I'm staring at myself, unable to think of anything I should be doing at the moment, when I watch myself stand up. Two steps later and we're eye to eye, neither of us blinking. Neither of us moving. Neither of us breathing. When she's this close, I can see the freckles on my nose, and the blue mixed into my green eyes. I can't help but think that she doesn't look exactly like I thought I looked. She looks skinnier than I do, and her face isn't nearly as square as mine. Either we're not exact, or I look different than I had thought I did.

She takes a few steps back, and I watch as we both regain our breath. When she begins talking, my head spins in every direction possible. It's not my voice. It's mix between my mother's and the soldier's. Fight or flight kicks in and I feel my muscles clenching. This is one fight I refuse to back down from. I've fought with myself since the day I was born. From the mere, unimportant things to most crucial aspects of my life. I'm tired of letting my inner demons win.

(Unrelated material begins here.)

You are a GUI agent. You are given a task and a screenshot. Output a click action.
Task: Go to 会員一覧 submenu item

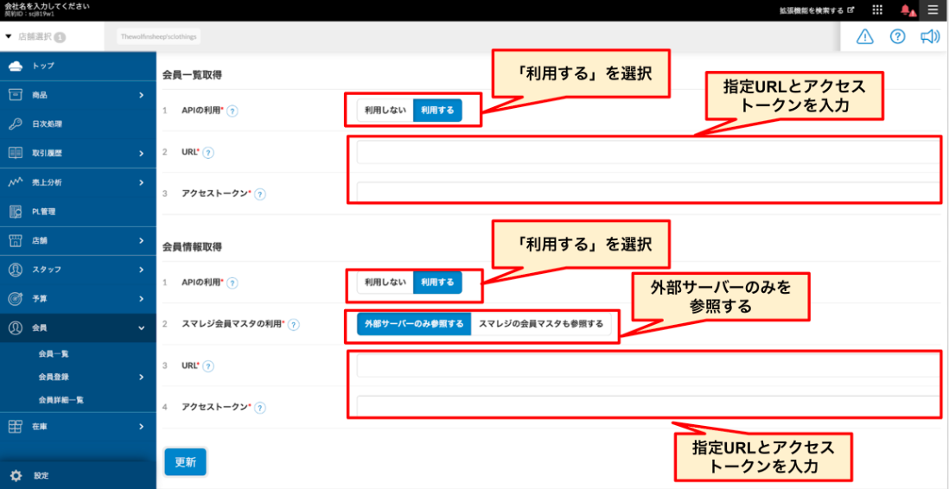pyautogui.click(x=54, y=354)
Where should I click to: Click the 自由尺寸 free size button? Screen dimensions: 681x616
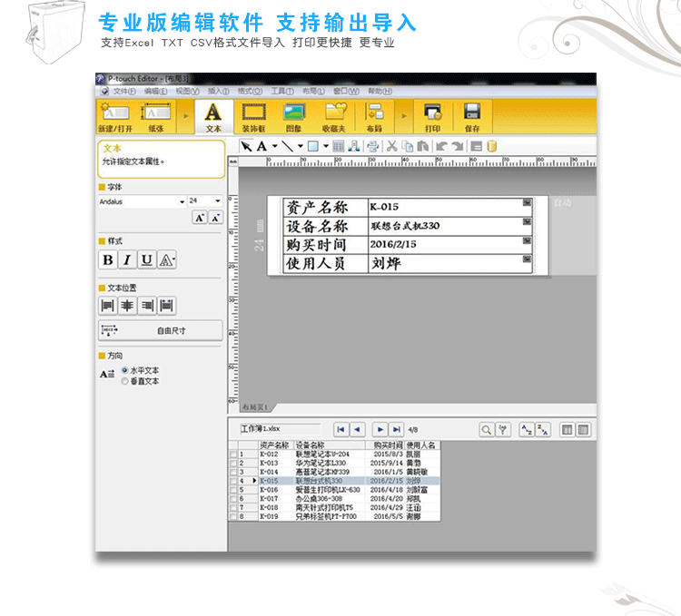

My hands are clenched into fists, and I can feel my anxiously bitten nails bite into my palms. She starts towards me, and I pull my hands up ready to fight. All she does is raise a hand, and I'm sent flying across the room. I hit my head on wall, and my vision blackens. Raising her hand again, I'm flung against the ceiling and then onto the floor. I wrap my hands around my head to soften the impact, but the blows knock the breath out of my lungs.

I stand back up, convincing myself that I have to win. I have to control myself. I raise my hands like my reflection did, and she's tossed into a heap at my feet. Without thinking, I kick out at her. She grabs my foot and pulls me to the ground with her. There's shattered glass on the floor from punk kids knocking in the windows. Then an idea hits me. If I can't win, she can't win. Then again, that never really solved anyone's problems, it just pushed them onto someone else.

We wrestle on the floor until she pins me beneath her. Her arms falter for a second and I take the opportunity. I swipe up at her with the glass in my hand. The edge comes in contact with her neck, and she crumbles. No blood comes out, in fact, nothing dramatic happens. One second she's sitting on my stomach, the next she's a crumpled body on the neon carpet.